» Exercise aim
Repeat the material in full. Keep every line exactly as it is.

» Data section
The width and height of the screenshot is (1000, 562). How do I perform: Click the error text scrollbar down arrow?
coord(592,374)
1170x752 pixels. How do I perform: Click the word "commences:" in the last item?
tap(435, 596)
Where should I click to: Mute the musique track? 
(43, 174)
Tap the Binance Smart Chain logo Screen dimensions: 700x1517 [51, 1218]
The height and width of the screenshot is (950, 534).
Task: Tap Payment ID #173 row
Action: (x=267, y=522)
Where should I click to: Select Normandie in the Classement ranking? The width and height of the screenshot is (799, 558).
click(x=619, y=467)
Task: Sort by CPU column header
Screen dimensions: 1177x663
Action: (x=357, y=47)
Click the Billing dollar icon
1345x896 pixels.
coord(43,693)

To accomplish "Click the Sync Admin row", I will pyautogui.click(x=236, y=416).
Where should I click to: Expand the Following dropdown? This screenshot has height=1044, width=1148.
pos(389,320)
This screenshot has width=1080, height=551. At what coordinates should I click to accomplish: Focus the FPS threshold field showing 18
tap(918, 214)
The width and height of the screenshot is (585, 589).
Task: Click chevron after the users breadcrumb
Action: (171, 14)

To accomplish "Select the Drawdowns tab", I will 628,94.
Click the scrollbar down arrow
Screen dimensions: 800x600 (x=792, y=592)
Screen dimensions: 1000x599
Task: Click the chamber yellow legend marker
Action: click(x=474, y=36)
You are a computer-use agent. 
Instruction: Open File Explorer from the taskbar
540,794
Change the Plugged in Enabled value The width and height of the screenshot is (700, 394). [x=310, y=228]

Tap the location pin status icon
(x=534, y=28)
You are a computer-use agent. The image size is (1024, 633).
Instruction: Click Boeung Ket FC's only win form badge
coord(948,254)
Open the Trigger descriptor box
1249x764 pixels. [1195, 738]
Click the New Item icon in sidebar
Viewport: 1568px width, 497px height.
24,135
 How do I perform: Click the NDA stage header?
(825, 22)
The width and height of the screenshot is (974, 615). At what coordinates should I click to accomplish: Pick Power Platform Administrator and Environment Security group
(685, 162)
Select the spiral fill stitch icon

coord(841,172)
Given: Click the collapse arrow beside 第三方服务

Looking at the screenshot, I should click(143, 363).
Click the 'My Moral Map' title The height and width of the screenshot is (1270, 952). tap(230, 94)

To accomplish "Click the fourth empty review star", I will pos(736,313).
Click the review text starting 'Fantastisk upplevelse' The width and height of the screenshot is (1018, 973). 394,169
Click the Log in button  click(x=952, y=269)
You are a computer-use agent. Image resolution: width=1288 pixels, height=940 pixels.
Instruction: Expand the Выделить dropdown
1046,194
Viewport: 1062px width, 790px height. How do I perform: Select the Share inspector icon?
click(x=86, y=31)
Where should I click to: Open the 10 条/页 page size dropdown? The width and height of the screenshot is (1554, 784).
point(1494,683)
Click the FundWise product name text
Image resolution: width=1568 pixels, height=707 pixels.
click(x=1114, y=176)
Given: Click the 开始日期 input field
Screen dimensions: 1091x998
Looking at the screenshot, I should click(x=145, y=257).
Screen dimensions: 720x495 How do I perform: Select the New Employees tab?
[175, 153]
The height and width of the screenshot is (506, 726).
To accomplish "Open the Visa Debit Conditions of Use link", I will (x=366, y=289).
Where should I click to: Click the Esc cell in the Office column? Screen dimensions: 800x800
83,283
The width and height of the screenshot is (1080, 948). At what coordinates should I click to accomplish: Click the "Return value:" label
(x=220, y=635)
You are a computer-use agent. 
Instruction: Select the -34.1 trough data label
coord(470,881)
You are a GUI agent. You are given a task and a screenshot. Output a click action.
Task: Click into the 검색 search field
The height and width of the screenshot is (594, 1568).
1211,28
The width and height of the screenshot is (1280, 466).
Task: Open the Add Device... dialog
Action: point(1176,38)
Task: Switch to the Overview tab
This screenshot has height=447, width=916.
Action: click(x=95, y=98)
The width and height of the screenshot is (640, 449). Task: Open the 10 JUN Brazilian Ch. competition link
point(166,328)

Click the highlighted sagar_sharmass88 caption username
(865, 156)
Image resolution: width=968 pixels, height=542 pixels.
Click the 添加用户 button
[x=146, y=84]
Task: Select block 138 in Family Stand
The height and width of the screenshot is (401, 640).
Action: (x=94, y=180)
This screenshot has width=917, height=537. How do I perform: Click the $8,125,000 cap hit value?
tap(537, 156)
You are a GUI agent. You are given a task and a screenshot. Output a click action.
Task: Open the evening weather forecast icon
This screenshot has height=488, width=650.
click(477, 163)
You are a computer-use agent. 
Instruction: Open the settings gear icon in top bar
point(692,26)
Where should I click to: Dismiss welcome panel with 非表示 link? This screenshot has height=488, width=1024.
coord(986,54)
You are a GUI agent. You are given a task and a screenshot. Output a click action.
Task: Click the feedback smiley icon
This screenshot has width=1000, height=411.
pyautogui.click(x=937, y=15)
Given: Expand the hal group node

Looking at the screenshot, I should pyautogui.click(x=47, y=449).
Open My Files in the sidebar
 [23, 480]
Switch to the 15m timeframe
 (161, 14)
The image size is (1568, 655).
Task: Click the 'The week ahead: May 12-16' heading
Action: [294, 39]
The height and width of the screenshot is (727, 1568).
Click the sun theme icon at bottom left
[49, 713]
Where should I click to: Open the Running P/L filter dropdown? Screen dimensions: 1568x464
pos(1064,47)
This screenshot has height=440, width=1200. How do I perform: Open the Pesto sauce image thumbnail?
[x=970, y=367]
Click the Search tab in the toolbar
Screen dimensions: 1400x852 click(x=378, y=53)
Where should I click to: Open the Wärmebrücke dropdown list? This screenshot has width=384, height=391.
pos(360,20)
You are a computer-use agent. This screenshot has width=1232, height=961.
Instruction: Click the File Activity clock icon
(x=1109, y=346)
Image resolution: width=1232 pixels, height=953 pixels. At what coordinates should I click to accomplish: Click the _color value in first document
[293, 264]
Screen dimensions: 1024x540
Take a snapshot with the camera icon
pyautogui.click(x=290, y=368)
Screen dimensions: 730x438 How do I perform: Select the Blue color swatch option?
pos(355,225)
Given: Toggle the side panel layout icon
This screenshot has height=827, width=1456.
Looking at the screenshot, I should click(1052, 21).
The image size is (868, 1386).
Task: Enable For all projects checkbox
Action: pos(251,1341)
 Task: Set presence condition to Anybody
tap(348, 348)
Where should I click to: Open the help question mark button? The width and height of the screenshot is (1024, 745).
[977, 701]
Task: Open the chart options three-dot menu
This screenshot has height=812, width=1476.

» Solution for this task
The width and height of the screenshot is (1000, 562). How do I perform: Click the error text scrollbar down arrow?
coord(592,374)
1170x752 pixels. How do I perform: Click the word "commences:" in the last item?
tap(435, 596)
Where should I click to: Mute the musique track? 
(43, 174)
Tap the Binance Smart Chain logo Screen dimensions: 700x1517 [51, 1218]
The height and width of the screenshot is (950, 534).
Task: Tap Payment ID #173 row
Action: (x=267, y=522)
Where should I click to: Select Normandie in the Classement ranking? The width and height of the screenshot is (799, 558).
click(x=619, y=467)
Task: Sort by CPU column header
Screen dimensions: 1177x663
Action: (x=357, y=47)
Click the Billing dollar icon
1345x896 pixels.
coord(43,693)

To accomplish "Click the Sync Admin row", I will pyautogui.click(x=236, y=416).
Where should I click to: Expand the Following dropdown? This screenshot has height=1044, width=1148.
pos(389,320)
This screenshot has width=1080, height=551. At what coordinates should I click to accomplish: Focus the FPS threshold field showing 18
tap(918, 214)
The width and height of the screenshot is (585, 589).
Task: Click chevron after the users breadcrumb
Action: (171, 14)

To accomplish "Select the Drawdowns tab", I will 628,94.
Click the scrollbar down arrow
Screen dimensions: 800x600 (x=792, y=592)
Screen dimensions: 1000x599
Task: Click the chamber yellow legend marker
Action: click(x=474, y=36)
You are a computer-use agent. 
Instruction: Open File Explorer from the taskbar
540,794
Change the Plugged in Enabled value The width and height of the screenshot is (700, 394). [x=310, y=228]

Tap the location pin status icon
(x=534, y=28)
You are a computer-use agent. The image size is (1024, 633).
Instruction: Click Boeung Ket FC's only win form badge
coord(948,254)
Open the Trigger descriptor box
1249x764 pixels. [1195, 738]
Click the New Item icon in sidebar
Viewport: 1568px width, 497px height.
24,135
 How do I perform: Click the NDA stage header?
(825, 22)
The width and height of the screenshot is (974, 615). At what coordinates should I click to accomplish: Pick Power Platform Administrator and Environment Security group
(685, 162)
Select the spiral fill stitch icon

coord(841,172)
Given: Click the collapse arrow beside 第三方服务

Looking at the screenshot, I should click(143, 363).
Click the 'My Moral Map' title The height and width of the screenshot is (1270, 952). tap(230, 94)

To accomplish "Click the fourth empty review star", I will pos(736,313).
Click the review text starting 'Fantastisk upplevelse' The width and height of the screenshot is (1018, 973). 394,169
Click the Log in button  click(x=952, y=269)
You are a computer-use agent. Image resolution: width=1288 pixels, height=940 pixels.
Instruction: Expand the Выделить dropdown
1046,194
Viewport: 1062px width, 790px height. How do I perform: Select the Share inspector icon?
click(x=86, y=31)
Where should I click to: Open the 10 条/页 page size dropdown? The width and height of the screenshot is (1554, 784).
point(1494,683)
Click the FundWise product name text
Image resolution: width=1568 pixels, height=707 pixels.
click(x=1114, y=176)
Given: Click the 开始日期 input field
Screen dimensions: 1091x998
Looking at the screenshot, I should click(x=145, y=257).
Screen dimensions: 720x495 How do I perform: Select the New Employees tab?
[175, 153]
The height and width of the screenshot is (506, 726).
To accomplish "Open the Visa Debit Conditions of Use link", I will (x=366, y=289).
Where should I click to: Click the Esc cell in the Office column? Screen dimensions: 800x800
83,283
The width and height of the screenshot is (1080, 948). At what coordinates should I click to accomplish: Click the "Return value:" label
(x=220, y=635)
You are a computer-use agent. 
Instruction: Select the -34.1 trough data label
coord(470,881)
You are a GUI agent. You are given a task and a screenshot. Output a click action.
Task: Click into the 검색 search field
The height and width of the screenshot is (594, 1568).
1211,28
The width and height of the screenshot is (1280, 466).
Task: Open the Add Device... dialog
Action: point(1176,38)
Task: Switch to the Overview tab
This screenshot has height=447, width=916.
Action: click(x=95, y=98)
The width and height of the screenshot is (640, 449). Task: Open the 10 JUN Brazilian Ch. competition link
point(166,328)

Click the highlighted sagar_sharmass88 caption username
(865, 156)
Image resolution: width=968 pixels, height=542 pixels.
Click the 添加用户 button
[x=146, y=84]
Task: Select block 138 in Family Stand
The height and width of the screenshot is (401, 640).
Action: (x=94, y=180)
This screenshot has width=917, height=537. How do I perform: Click the $8,125,000 cap hit value?
tap(537, 156)
You are a GUI agent. You are given a task and a screenshot. Output a click action.
Task: Open the evening weather forecast icon
This screenshot has height=488, width=650.
click(477, 163)
You are a computer-use agent. 
Instruction: Open the settings gear icon in top bar
point(692,26)
Where should I click to: Dismiss welcome panel with 非表示 link? This screenshot has height=488, width=1024.
coord(986,54)
You are a GUI agent. You are given a task and a screenshot. Output a click action.
Task: Click the feedback smiley icon
This screenshot has width=1000, height=411.
pyautogui.click(x=937, y=15)
Given: Expand the hal group node

Looking at the screenshot, I should pyautogui.click(x=47, y=449).
Open My Files in the sidebar
 [23, 480]
Switch to the 15m timeframe
 (161, 14)
The image size is (1568, 655).
Task: Click the 'The week ahead: May 12-16' heading
Action: [294, 39]
The height and width of the screenshot is (727, 1568).
Click the sun theme icon at bottom left
[49, 713]
Where should I click to: Open the Running P/L filter dropdown? Screen dimensions: 1568x464
pos(1064,47)
This screenshot has height=440, width=1200. How do I perform: Open the Pesto sauce image thumbnail?
[x=970, y=367]
Click the Search tab in the toolbar
Screen dimensions: 1400x852 click(x=378, y=53)
Where should I click to: Open the Wärmebrücke dropdown list? This screenshot has width=384, height=391.
pos(360,20)
You are a computer-use agent. This screenshot has width=1232, height=961.
Instruction: Click the File Activity clock icon
(x=1109, y=346)
Image resolution: width=1232 pixels, height=953 pixels. At what coordinates should I click to accomplish: Click the _color value in first document
[293, 264]
Screen dimensions: 1024x540
Take a snapshot with the camera icon
pyautogui.click(x=290, y=368)
Screen dimensions: 730x438 How do I perform: Select the Blue color swatch option?
pos(355,225)
Given: Toggle the side panel layout icon
This screenshot has height=827, width=1456.
Looking at the screenshot, I should click(1052, 21).
The image size is (868, 1386).
Task: Enable For all projects checkbox
Action: pos(251,1341)
 Task: Set presence condition to Anybody
tap(348, 348)
Where should I click to: Open the help question mark button? The width and height of the screenshot is (1024, 745).
[977, 701]
Task: Open the chart options three-dot menu
This screenshot has height=812, width=1476.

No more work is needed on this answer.